Vijay's older sister is alerted to Vijay's presence by her daughter Vasantha and goes to Vijay's hotel room to meet him. She is emotional and shocked that Vijay is indeed alive. She is distraught that she got Vasantha married to Raghu, while Vijay was active. She apologises to her younger brother Vijay and says she got her daughter Vasantha married as everyone thought Vijay had died.
She requests her younger brother to leave Madras not to interfere or cause problems to her daughter Vasantha's marriage. Vijay is overwhelmed and begs his sister to let him remain in Madras.
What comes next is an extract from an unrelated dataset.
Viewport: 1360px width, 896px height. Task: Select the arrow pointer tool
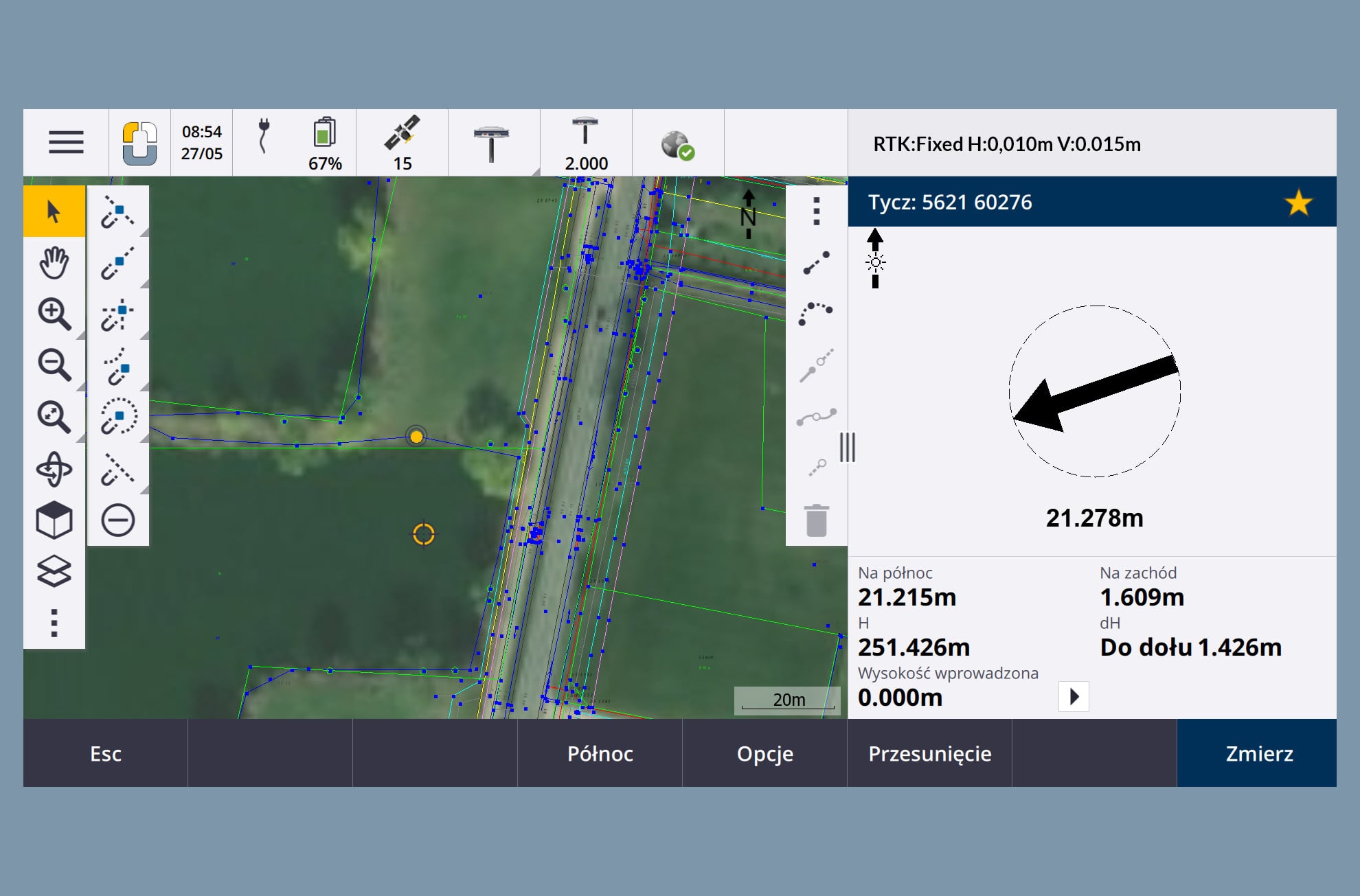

He promises never to be seen by them but that he will merely admire his beloved Vasantha from a distance.
Vasantha's mother is still not happy with this and feels that Vijay should leave Madras in everyone's best interests.

Vijay gets a cab to Madras Airport to leave the city, but the cab driver is intoxicated, and they both meet with a non-fatal car accident.
Vijay is taken to hospital, and Raghu is informed as he is listed as Vijay's contact person. Raghu brings Vijay back to his house to recuperate.
Raghu hosts a house party to commemorate his first wedding anniversary with Vasantha. Vijay is requested to sing a song and entertain the guests. After the guests leave, it is inadvertently revealed to Raghu that Vasantha was meant to be married to Vijay, but everyone assumed Vijay had died.

On discovering this hidden truth, Raghu feels he has come between the true love of Vijay and Vasantha and decides to leave town so they can unite.
Vasantha and Vasantha's mother assures Raghu that Vasantha is committed to her marriage to Raghu and that despite Vijay being alive, he has been considered long dead and they have moved on with their lives.
Vijay leaves Raghu's house and returns to his hotel room.

Vijay writes a heartfelt letter to Raghu and Vasantha wishing them all the best for their future and that they belong to each other as rightful husband and wife.
Raghu, Vasantha and Vasantha's mother arrive at Vijay's hotel room to read Vijay's letter.
Vijay, tragically, commits suicide by shooting himself in the head.
Unable to bear the pain of living a life without his Vasantha, he chooses to escape the problem forever.

==Production==
The scene where Rahman dances with patients in a hospital was shot at Prasad Studios.

== Soundtrack ==
The music was composed by M. S. Viswanathan & Lyrics were written by Vaali and PulamaiPithan.

Track listing
| No. | Title | Lyrics | Singer(s) | Length |
|---|---|---|---|---|
| 1. | "Thedatha Idamellam" | Vaali | S. P. Balasubrahmanyam |  |
| 2. | "Kannan Manam Allavo" | Pulamaipithan | S. Janaki |  |
| 3. | "Naan Amudha" | Vaali | S. N. Surendar |  |
| 4. | "Sogam Dhaana" | Vaali | Vani Jairam |  |
| 5. | "Naan Ulladhai Sollattume" | Vaali | P. Susheela, K. J. Yesudas, S. N. Surendar |  |
| 6. | "Oru Deivam" | Pulamaipithan | S. P. Balasubrahmanyam, Vani Jairam |  |

== Reception ==
Jayamanmadhan (a duo) of Kalki appreciated the music but criticised the story, and complemented Chandrasekhar for trying to deviate from his usual revenge-themed films.